### EXERCISE
Below are several records. Retype exactly those lines running from the one with "Home (23, 32)" through the one with "Can national dialogue", end lines included, and no others.

+++ DATASET RECORDS

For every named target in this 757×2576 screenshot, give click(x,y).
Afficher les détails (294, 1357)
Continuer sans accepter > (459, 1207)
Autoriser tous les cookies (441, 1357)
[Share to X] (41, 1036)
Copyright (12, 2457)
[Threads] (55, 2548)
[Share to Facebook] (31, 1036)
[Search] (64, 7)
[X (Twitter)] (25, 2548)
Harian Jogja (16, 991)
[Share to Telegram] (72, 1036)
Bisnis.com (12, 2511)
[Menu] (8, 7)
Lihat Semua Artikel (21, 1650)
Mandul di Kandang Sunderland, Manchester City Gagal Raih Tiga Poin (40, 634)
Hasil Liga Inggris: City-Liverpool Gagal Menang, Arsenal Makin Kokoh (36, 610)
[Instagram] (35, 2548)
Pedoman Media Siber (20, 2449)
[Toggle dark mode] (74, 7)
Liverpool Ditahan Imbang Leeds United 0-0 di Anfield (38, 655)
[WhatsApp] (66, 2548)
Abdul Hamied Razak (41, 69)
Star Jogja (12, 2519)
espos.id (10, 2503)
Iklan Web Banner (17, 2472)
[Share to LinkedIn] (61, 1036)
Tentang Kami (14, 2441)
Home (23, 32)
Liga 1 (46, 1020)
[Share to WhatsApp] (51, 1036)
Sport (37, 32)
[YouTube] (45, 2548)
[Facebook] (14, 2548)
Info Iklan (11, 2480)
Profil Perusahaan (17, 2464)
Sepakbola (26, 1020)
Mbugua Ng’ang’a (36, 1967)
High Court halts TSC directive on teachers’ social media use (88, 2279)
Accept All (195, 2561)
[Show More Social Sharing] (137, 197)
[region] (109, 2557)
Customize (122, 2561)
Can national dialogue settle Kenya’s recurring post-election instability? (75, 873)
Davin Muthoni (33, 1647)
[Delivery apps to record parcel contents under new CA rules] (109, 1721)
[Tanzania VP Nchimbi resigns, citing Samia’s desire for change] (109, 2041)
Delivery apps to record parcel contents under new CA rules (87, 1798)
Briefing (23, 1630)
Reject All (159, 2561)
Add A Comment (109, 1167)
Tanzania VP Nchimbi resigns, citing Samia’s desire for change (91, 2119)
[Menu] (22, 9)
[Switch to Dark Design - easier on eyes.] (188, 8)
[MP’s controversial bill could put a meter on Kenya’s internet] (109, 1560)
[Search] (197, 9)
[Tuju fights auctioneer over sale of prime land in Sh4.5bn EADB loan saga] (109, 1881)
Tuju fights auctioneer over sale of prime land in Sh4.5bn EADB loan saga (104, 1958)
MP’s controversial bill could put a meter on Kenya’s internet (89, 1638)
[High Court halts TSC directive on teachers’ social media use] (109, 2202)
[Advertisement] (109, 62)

++++++

### WORKED SOLUTION
Home (23, 32)
Liga 1 (46, 1020)
[Share to WhatsApp] (51, 1036)
Sport (37, 32)
[YouTube] (45, 2548)
[Facebook] (14, 2548)
Info Iklan (11, 2480)
Profil Perusahaan (17, 2464)
Sepakbola (26, 1020)
Mbugua Ng’ang’a (36, 1967)
High Court halts TSC directive on teachers’ social media use (88, 2279)
Accept All (195, 2561)
[Show More Social Sharing] (137, 197)
[region] (109, 2557)
Customize (122, 2561)
Can national dialogue settle Kenya’s recurring post-election instability? (75, 873)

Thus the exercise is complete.